I guess in this situation the traditional thing to do is to post a reply going “wow this blew up listen to my podcast”, but I don’t really have a podcast, and besides, I like using commas too much.

And I looked at all these “… and 100 others followed you” and didn’t understand that that, er, rolled over or something? So I didn’t check my profile until days later, and:

*gulp* I had no idea that so many people were interested in email transport standards! That’s an increase of, er, 20,000% or something. And they’re all going to be really disappointed when they get tweets about obscure 80s comics in their feed all of a sudden. I apologise in advance!
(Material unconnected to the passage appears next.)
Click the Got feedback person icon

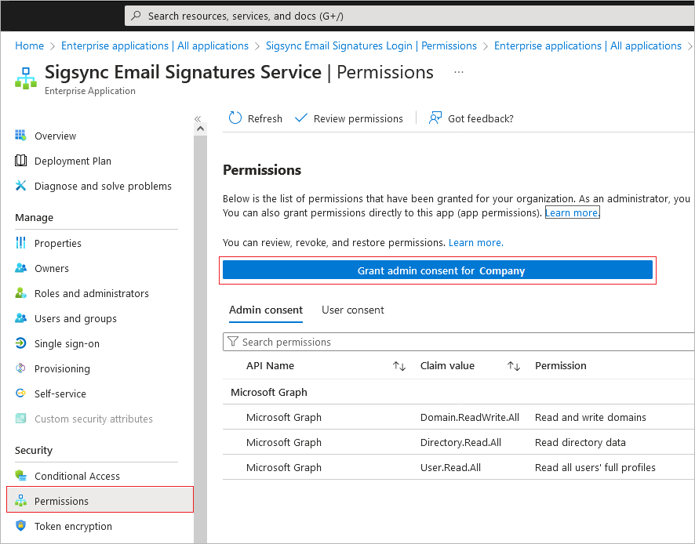pyautogui.click(x=435, y=118)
To make it up to these people, perhaps I can talk about RFC2231: “MIME Parameter Value and Encoded Word Extensions: Character Sets, Languages, and Continuations”. To the best of my knowledge, I was the only person who actually implemented this standard, so if you use it in your email, people who don’t use Gnus won’t be able to decode certain headers at all.

Look how pretty it is:

(rfc2231-encode-string "foo" "These are röck döts")
=> "foo*=utf-8''These%20are%20r%c3%b6ck%20d%c3%b6ts"

OK, perhaps there’s a reason it didn’t take off…

But that’s it! From now on there’ll be no more posts about email encoding! You’ll have to get your fix of that elsewhere!

But what you’re all wondering — were there any funny replies? Eh, some, but I liked this best:

Euhm, it’s really not, but other than that: A brilliant tweet.

And I think they should invite me to the influencer awards next year; the appropriately named “Vixen Awards”. There must be justice in this world!

After that, there was another bump originating on Youtube, but now it’s calmed down…

And… that’s enough blathering from me about his extremely important subject. I’ve got comics to read.

How patient are AI scrapers, anyway?

As I was falling asleep the other day, I wondered whether adding a simple delay would fix issues with doing WordPress visitor statistics. (To recap, the problem is that “modern” scrapers run a full browser instance, and they don’t put anything saying that they’re a bot in the User-Agent.)

So: Instead of calling registerVisit immediately from Javascript, I delayed it for five seconds. (This has the added side effect of not counting people who just drop by and then close the page immediately — which is also a plus, I think?)

So I made the change and waited a bit and:

*sigh* Nope, doesn’t seem to help much at all. The people running these things just have way too many resources — they fetch a page, and then let the Javascript elements run for several seconds before grabbing the results.

(An additional amusing thing about the specific bot in this random example is that it’s really into using VPNs in really, really obscure countries…)

Which may be a testament to how awful many web pages are these days, really — you go to a page, and it takes ages for all the data to load, and then finally something renders and you can read it. For instance, here’s Facebook:

It takes about six seconds until it’s “reasonably” loaded… Pitiful.

Well, if Facebook takes six seconds, perhaps AI scrapers have settled on something along those lines?

What if I increase the period to ten seconds? I mean ten seconds is longer than it takes to read an article like this, really, but win some lose some.

*types a bit and then waits for another day*

Uhm… I think this basically fixed the issue? I can now no longer detect any typical obvious scraper runs, and virtually no traffic from China/Singapore is now logged.

I think I found a solution! Kinda! I guess I should let this run longer before drawing any conclusions, but that’s for cowards! Ten seconds is the magic number!